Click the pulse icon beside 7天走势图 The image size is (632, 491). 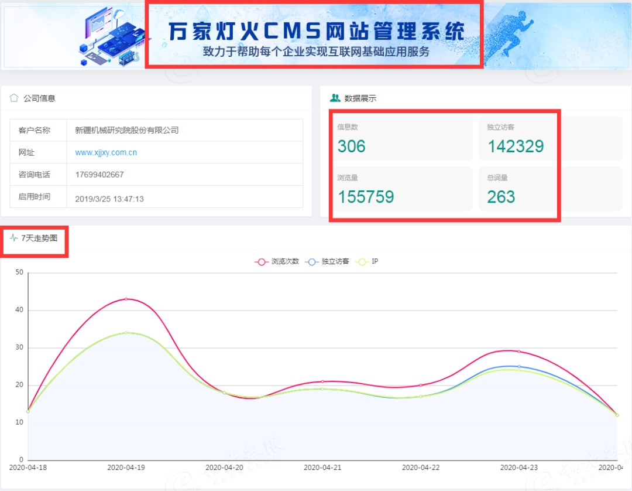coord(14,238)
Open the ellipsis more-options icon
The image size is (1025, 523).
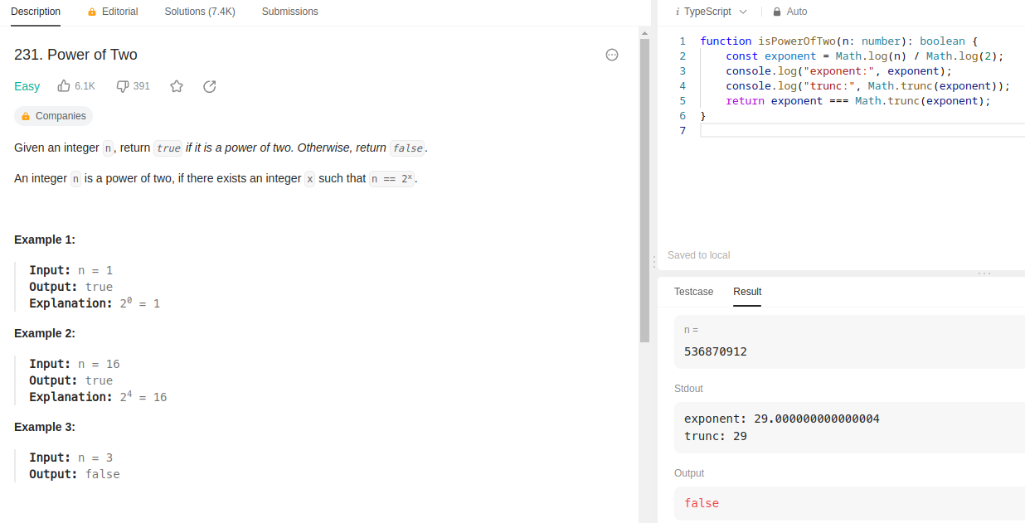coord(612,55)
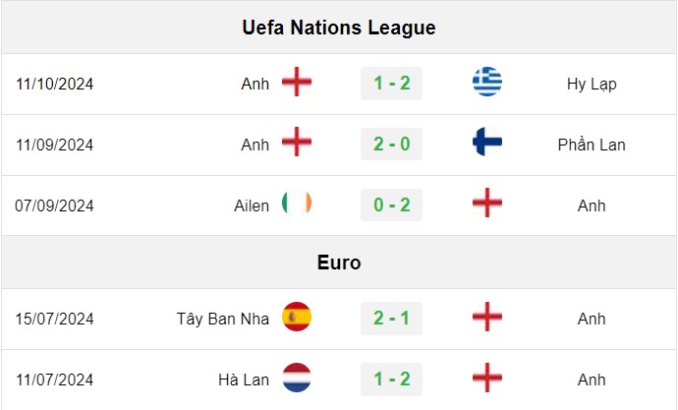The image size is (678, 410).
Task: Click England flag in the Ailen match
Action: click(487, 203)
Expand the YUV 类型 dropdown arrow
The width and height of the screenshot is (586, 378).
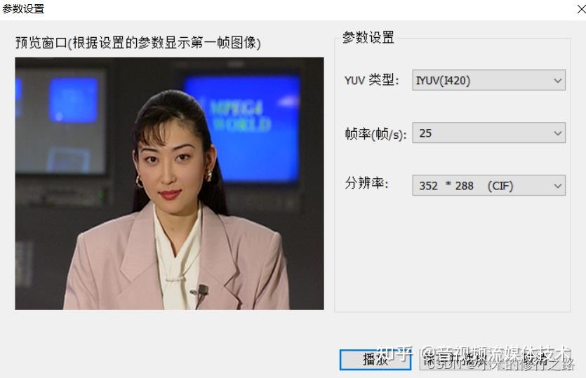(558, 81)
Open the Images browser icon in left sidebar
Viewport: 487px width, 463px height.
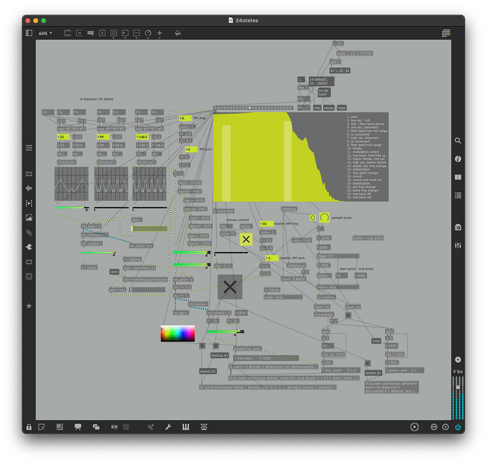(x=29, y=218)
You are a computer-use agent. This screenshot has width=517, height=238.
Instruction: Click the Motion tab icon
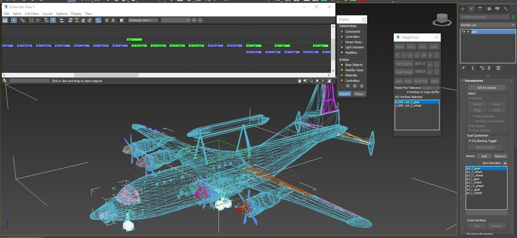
——
To do: An exact copy of the lines from the one with "Open the ellipsis more-options icon" through the last line of the records, inclusive, is required, with all pictures left out.

Result of this exercise:
Open the ellipsis more-options icon
The image size is (1025, 523).
coord(612,55)
The image size is (678, 410).
Task: Click England flag in the Ailen match
Action: click(487, 203)
Expand the YUV 类型 dropdown arrow
The width and height of the screenshot is (586, 378).
(558, 81)
Open the Images browser icon in left sidebar
Viewport: 487px width, 463px height.
(x=29, y=218)
You are a computer-use agent. This screenshot has width=517, height=238.
Instruction: Click the Motion tab icon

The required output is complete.